Why is fragmentation data required to be in a separate file?
As explained in the FAQ "What are fragment databases?", Progenesis QI requires you to use a separate fragment database (MSP file) to store the fragmentation data, in addition to the CSV or SDF database file containing compound properties like neutral mass and retention time.
There are two main reasons why this data is required to be in a separate file, rather than being added to the SDF or CSV file:
1. Ease of updating externally sourced compound databases
Suppose you download an SDF file from an external source (e.g. MassBank) which contains no fragmentation data, and then proceed to augment it with fragmentation patterns you have observed in your experiments.
Now suppose that MassBank release a new version of the SDF file. Updating to this SDF would require somehow transplanting the fragmentation data from the old SDF into the new one (either manually or using a script - either way a time consuming task).

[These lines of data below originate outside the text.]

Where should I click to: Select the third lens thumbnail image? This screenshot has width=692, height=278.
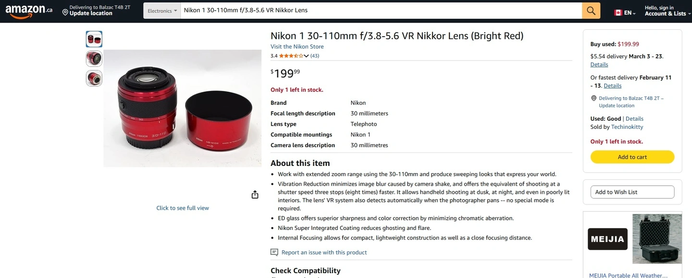(94, 78)
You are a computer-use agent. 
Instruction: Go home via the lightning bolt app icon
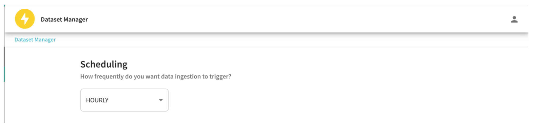(x=25, y=19)
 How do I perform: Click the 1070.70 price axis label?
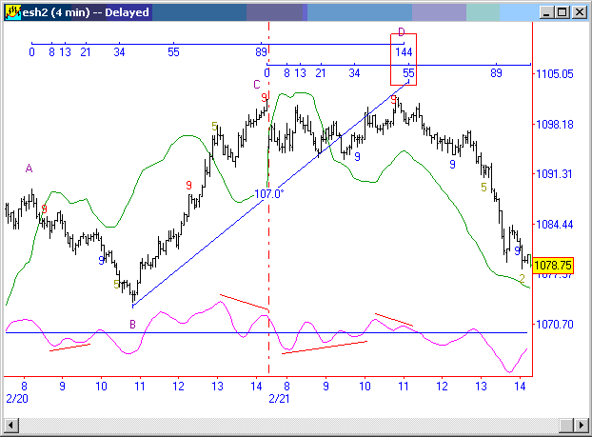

By storing your fragmentation data in a separate MSP file, which links to the SDF via compound IDs, you can update the SDF by simply downloading the new version and replacing the old one. Neither the MSP or updated SDF need to be edited, since they can still be linked up using compound IDs.
2. Difference in fragmentation patterns of adducted forms
Different adducted forms of a compound may produce different fragmentation patterns.
However, SDF files just give information about the neutral compound, so storing fragmentation patterns for different adducts would be problematic.
By using a separate MSP file, it is a lot easier to store fragmentation data for multiple adducts of the same compound (a record is added in the MSP file for each adduct form).
Progenesis QI can then easily choose the fragmentation data for the correct adducted form when doing a compound search.